What to work on:
Answer these questions from the text on sustainable period products:
(a) How many times, by the writer's own calculation, do women who menstruate get their periods over their lifetimes?
(b) Where do most used tampons and pads eventually end up?
(c) Which brand is named as one of the more well-known ones encouraging women to bleed more responsibly?

━━━━━ Text for analysis

I've never been great at math, but I recently took a few minutes to calculate how many times women who menstruate get their periods over the course of their lifetimes. The number I came up with? Over 400 times. Consider how many tampons or pads that is to cycle through every month! Most of them probably end up wrapped in toilet paper and thrown away in the trash, which means they eventually end up in landfills and sewers. That's a whole lot of waste that can be easily avoided by considering other, more sustainable options—of which there are a ton.
Thinx is one of the more well-known brands encouraging women to bleed more responsibly, but there are a lot of other alternatives out there. We might not be able to stop Mother Nature from doing her thing, but we can be conscious of the impact we, in turn, have on Mother Nature.

━━━━━━━━━━
━━━━━ Provided information

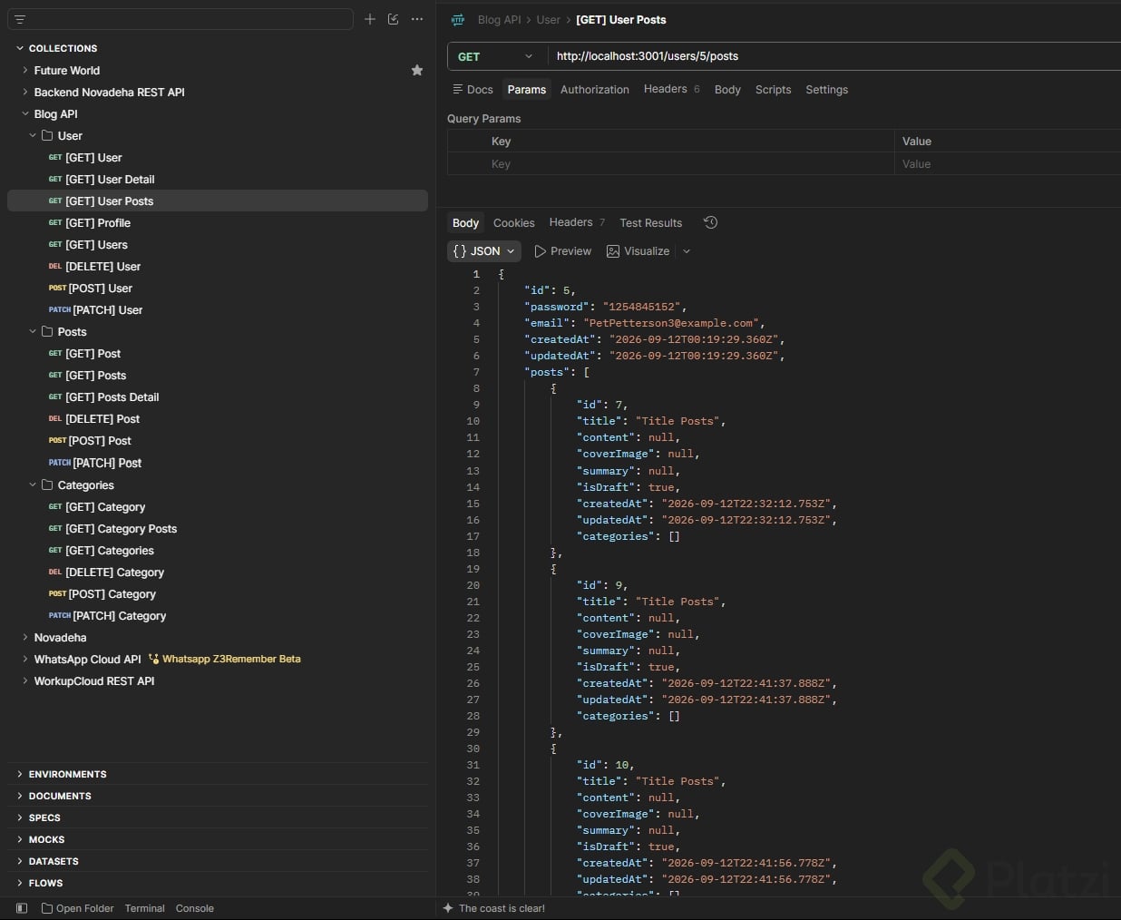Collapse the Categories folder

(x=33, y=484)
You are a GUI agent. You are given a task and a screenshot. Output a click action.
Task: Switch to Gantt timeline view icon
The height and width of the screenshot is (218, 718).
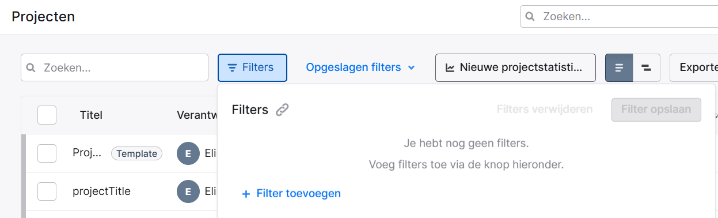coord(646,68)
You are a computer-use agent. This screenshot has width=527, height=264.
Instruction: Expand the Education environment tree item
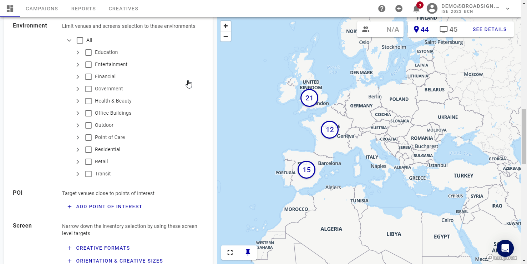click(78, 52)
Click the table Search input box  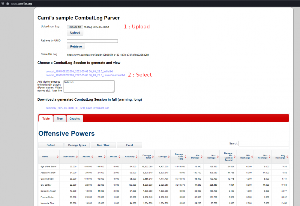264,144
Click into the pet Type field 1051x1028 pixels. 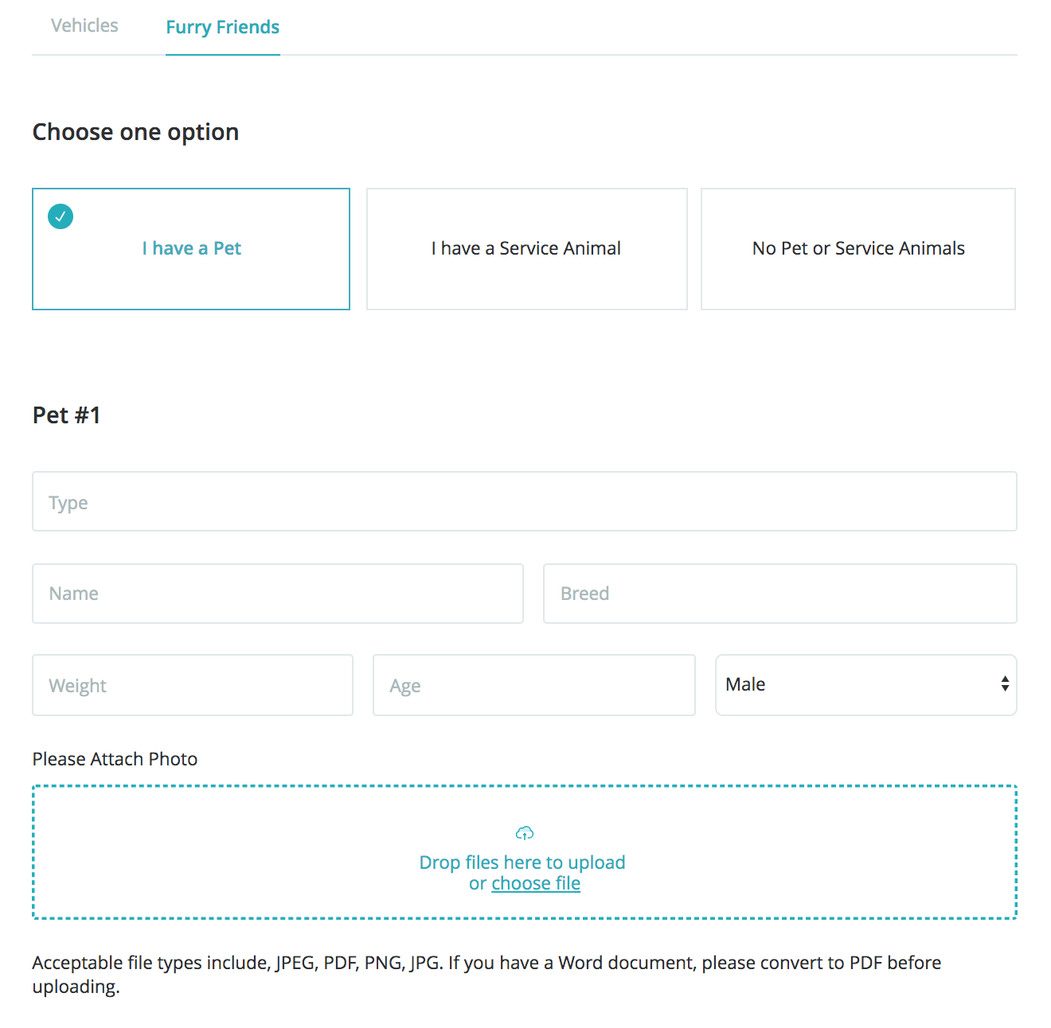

━━━━━━━━━━

Response below:
(a) Over 400 times.
(b) In landfills and sewers.
(c) Thinx.